A previous post on this blog described how the Euretos knowledge graph integrates heterogeneous biological evidence (gene-level, tissue-level, literature-level) under common ontologies, using asthma as a worked example. The point of that piece was simple: when evidence is spread across hundreds of databases with no shared vocabulary, integration is the bottleneck — not analysis.
This post extends that work in one direction: cell-type resolution.
Most disease research begins with bulk-tissue expression data. A scientist asks which genes are differentially expressed in diseased tissue, ranks the candidates, and walks down the list. The pattern is so familiar that the underlying assumption disappears from view: that "tissue" is a meaningful unit.
It often is not. A piece of human gut contains epithelial cells, smooth muscle, several fibroblast subtypes, multiple resident and infiltrating immune populations, vasculature, and enteric neurons. Each of those carries a distinct transcriptome. Each can be the disease driver, the bystander, or the response cell. Bulk RNA-seq returns a weighted average across them all, and ranking targets on that average can put a gene at the top because it is highly expressed in a cell type that has nothing to do with the disease.
Single-cell transcriptomics solved that on the data side. The problem then moved to integration: how does a researcher combine cell-type-specific expression with ontology-mapped genetic evidence, with literature-derived associations, with perturbation data — without writing the integration code themselves?

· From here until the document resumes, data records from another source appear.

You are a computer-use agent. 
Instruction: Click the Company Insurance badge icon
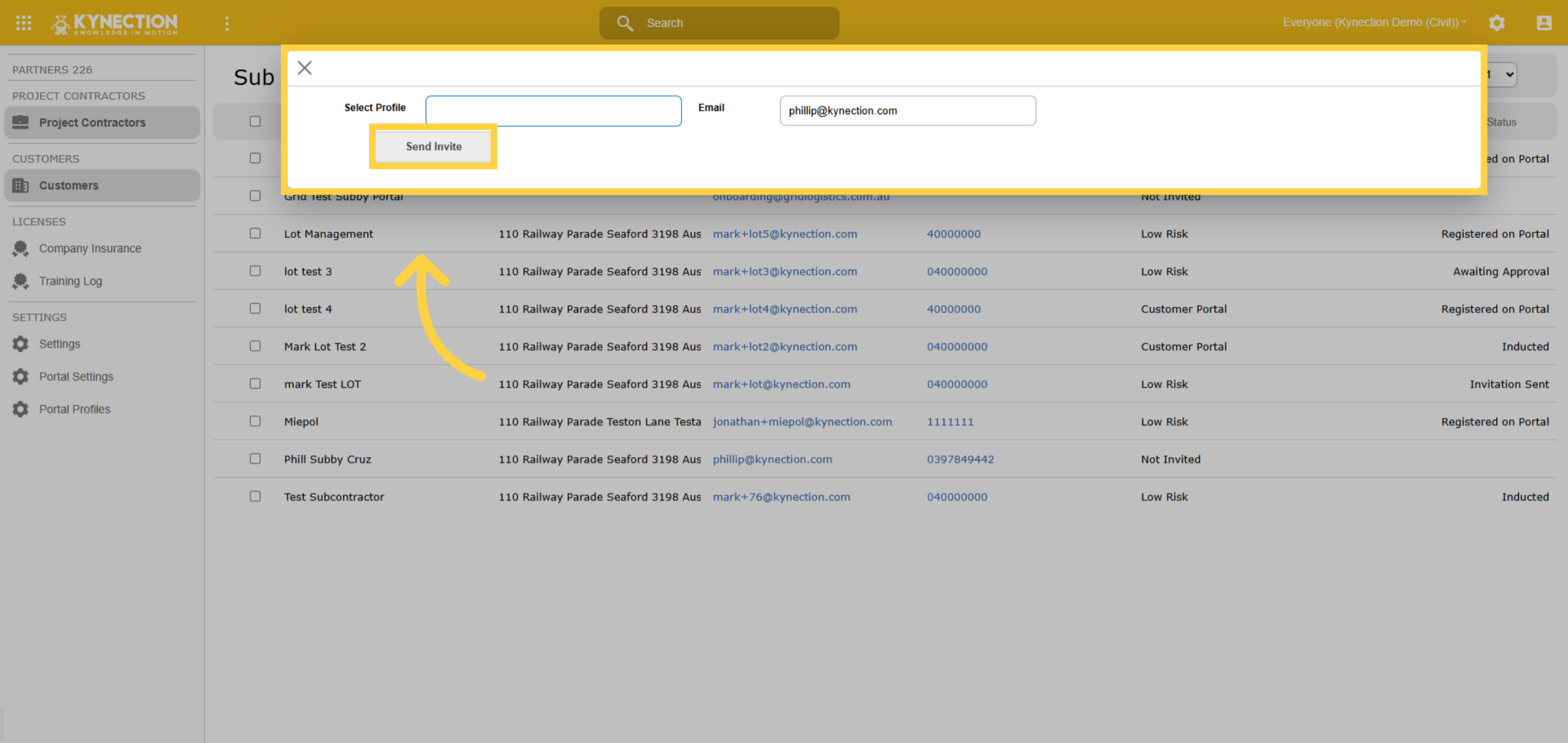click(21, 248)
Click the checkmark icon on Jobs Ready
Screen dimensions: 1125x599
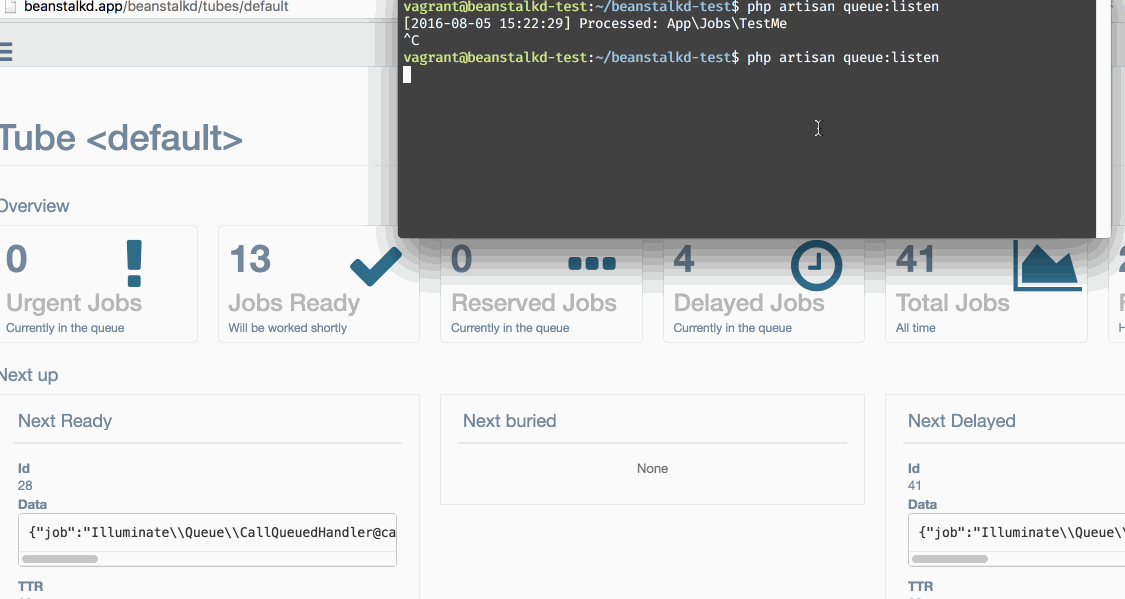tap(376, 266)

The Euretos AI Platform now treats cell type as a first-class filter inside the existing Search interface. The query proceeds in the same shape researchers already know:
The Search returns the candidate set with the same ranking machinery the platform already applies to disease-gene associations. The difference is that the candidate genes are now pre-filtered to those expressed in the cell types that matter for the disease — not the average lung, but alveolar type-2 cells; not the average gut, but tuft cells, goblet cells, or a specific dendritic-cell subset.
Two results follow.
The first is shorter candidate lists. A typical bulk-tissue query for a respiratory indication returns several thousand candidates above the expression threshold. Adding a cell-type filter for a specific epithelial or immune subset typically reduces that to a few hundred. The cost in author time is not measured in days of bioinformatics work; it is a single click in the Search interface.
The second is more interpretable lists. When a candidate gene is at the top of a cell-type-resolved query, the researcher already knows where in the tissue the biology is. The next analytical step — looking at perturbation evidence in the same cell type, checking the genetic association strength, reading the literature anchor — proceeds inside the same knowledge-graph context.
The platform's cell-type catalogue is built from publicly-curated single-cell atlases — the Human Cell Atlas, Tabula Sapiens, and disease-specific atlases that have been published over the past five years across major indications. The Euretos team mapped each cell type into the existing knowledge graph, using cell ontology (CL) identifiers as the bridge to disease and gene evidence.
That mapping is what allows the Search filter to work consistently. A query for "tuft cells in colon" returns the same candidate ranking irrespective of which atlas was used to define the cell type, because both end up at the same CL term. This is the same ontology discipline that made cross-database integration work for genes and diseases in the first place; cell type is the next axis on the same map.
For pulmonary fibrosis as one published example, single-cell atlases have identified an aberrant basaloid cell population that sits at the edge of fibroblastic foci and co-expresses basal epithelial, mesenchymal, and senescence markers (Adams et al. 2020, and reviewed in Justet, Zhao & Kaminski, Hum Genomics 2022). A target-discovery query restricted to that cell population is fundamentally different from one across "lung tissue" — and the platform now lets a researcher run it without leaving Search.
The pattern is not new. The methodological argument for cell-type-resolved target work has been in the literature for several years. What the AI Platform does is remove the integration effort: the cell-type catalogue, the ontology mapping, the cross-evidence ranking, and the candidate filtering all sit inside one query interface, against an integrated knowledge base of more than 275 public databases.
That changes who can run the analysis. A translational scientist studying a specific disease, without a dedicated bioinformatics team, can now ask a cell-type-specific target-discovery question and get a defensible answer in minutes rather than weeks. The knowledge graph remains the substrate; the cell-type filter is the new dimension.